» DESCRIPTION OF THE TASK:
For the listing below, print exactly the lines from the line with "Screen dimensions: 600x409" to the line with "Task: Go to", both included, and nothing beyond them.

» DATA FOR THIS EXERCISE:
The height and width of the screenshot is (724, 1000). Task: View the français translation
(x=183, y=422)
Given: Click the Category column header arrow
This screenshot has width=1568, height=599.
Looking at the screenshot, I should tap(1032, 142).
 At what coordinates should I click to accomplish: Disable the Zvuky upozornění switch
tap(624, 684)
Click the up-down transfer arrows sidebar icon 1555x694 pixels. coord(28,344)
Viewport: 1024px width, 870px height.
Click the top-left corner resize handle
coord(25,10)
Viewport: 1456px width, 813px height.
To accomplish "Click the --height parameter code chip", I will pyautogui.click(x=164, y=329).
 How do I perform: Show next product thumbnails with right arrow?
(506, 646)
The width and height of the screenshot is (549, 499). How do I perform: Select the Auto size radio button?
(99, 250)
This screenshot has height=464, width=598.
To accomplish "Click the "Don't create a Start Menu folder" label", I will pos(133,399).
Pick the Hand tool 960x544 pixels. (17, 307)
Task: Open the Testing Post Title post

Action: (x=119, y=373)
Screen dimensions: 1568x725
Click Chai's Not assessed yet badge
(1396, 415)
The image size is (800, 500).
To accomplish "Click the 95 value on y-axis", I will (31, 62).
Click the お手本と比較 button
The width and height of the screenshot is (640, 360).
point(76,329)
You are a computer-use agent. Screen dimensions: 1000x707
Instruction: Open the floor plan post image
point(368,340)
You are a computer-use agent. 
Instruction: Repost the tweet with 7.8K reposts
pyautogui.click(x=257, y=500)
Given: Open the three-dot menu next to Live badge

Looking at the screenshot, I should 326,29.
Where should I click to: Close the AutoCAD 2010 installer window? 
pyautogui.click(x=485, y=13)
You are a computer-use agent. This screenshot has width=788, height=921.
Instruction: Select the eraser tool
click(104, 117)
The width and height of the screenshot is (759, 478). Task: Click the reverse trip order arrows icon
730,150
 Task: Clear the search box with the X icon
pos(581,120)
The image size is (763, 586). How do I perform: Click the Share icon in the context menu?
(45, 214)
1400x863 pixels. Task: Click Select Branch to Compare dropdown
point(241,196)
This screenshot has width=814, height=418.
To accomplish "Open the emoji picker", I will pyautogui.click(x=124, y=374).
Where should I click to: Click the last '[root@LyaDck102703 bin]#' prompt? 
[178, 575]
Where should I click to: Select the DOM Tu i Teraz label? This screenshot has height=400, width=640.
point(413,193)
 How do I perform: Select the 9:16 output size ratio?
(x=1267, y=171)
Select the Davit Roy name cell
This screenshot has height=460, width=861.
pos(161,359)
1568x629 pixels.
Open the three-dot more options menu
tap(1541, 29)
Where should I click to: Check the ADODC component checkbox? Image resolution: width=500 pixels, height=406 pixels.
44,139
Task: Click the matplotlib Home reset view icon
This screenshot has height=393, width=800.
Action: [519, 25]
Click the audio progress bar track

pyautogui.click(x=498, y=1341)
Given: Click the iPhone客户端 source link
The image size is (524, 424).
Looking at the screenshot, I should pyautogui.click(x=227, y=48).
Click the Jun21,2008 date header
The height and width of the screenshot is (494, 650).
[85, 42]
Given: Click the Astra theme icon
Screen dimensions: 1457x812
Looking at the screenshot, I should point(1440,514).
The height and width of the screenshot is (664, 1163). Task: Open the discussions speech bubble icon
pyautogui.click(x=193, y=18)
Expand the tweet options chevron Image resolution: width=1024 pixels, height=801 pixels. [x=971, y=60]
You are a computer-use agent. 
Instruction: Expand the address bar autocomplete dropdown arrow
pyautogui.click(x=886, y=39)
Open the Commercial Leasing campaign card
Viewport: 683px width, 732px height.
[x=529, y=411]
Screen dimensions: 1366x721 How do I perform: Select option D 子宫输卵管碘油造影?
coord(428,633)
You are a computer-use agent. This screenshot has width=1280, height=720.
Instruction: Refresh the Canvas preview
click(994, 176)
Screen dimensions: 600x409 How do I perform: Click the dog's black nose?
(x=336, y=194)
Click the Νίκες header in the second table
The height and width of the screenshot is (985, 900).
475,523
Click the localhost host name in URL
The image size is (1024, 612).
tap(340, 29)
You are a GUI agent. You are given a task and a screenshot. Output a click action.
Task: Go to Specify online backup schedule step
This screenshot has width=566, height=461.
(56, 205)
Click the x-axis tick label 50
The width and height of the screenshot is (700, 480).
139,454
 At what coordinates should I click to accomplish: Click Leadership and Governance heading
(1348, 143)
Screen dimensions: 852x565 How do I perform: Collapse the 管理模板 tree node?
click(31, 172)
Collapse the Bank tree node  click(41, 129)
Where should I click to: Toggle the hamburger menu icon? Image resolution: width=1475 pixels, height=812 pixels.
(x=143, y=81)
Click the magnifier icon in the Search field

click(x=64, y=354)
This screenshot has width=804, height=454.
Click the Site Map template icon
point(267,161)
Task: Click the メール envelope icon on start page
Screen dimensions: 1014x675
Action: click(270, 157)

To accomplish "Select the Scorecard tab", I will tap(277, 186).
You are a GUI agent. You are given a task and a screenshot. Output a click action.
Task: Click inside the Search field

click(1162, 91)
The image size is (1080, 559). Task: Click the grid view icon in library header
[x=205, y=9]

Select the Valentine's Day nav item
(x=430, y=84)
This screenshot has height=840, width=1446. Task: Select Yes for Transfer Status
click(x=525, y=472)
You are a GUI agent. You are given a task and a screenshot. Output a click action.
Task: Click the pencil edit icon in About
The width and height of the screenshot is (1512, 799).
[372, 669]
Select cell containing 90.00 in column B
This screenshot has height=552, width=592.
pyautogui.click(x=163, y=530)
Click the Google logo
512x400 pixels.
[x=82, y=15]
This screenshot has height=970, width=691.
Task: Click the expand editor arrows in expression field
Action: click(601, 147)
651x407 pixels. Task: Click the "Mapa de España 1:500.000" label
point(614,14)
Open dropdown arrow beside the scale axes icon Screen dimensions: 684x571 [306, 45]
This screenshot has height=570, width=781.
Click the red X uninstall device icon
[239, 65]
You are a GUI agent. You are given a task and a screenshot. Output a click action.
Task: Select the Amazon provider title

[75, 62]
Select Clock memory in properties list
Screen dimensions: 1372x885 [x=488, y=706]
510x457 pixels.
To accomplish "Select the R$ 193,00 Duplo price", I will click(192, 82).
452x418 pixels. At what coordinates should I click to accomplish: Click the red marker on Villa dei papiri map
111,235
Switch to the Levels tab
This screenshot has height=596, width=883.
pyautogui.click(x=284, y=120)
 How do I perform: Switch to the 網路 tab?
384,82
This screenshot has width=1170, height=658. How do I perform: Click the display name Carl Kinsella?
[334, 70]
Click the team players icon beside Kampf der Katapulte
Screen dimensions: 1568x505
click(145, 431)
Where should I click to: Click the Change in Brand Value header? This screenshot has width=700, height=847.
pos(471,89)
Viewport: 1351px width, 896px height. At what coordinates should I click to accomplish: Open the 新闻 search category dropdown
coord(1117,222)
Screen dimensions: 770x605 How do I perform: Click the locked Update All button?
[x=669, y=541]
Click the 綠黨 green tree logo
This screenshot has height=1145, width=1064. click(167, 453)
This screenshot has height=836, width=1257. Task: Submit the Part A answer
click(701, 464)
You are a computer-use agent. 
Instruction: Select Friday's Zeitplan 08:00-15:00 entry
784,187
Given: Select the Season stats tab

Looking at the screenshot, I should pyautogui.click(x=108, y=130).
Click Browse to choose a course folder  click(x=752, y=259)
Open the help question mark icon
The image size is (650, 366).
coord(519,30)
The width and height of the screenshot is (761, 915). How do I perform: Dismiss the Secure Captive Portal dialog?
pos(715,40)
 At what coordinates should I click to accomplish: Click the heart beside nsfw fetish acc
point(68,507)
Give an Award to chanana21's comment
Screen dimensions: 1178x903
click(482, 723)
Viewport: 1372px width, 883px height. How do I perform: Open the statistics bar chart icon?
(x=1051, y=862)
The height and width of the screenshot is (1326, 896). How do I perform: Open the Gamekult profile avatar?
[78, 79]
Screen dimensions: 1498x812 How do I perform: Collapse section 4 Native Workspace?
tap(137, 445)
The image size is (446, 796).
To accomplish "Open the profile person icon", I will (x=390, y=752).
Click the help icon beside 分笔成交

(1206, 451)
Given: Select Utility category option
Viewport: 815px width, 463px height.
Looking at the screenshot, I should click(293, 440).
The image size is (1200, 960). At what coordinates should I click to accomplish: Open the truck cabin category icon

» FINISHED TASK:
Screen dimensions: 600x409 How do I perform: Click the dog's black nose?
(x=336, y=194)
Click the Νίκες header in the second table
The height and width of the screenshot is (985, 900).
475,523
Click the localhost host name in URL
The image size is (1024, 612).
tap(340, 29)
You are a GUI agent. You are given a task and a screenshot. Output a click action.
Task: Go to Specify online backup schedule step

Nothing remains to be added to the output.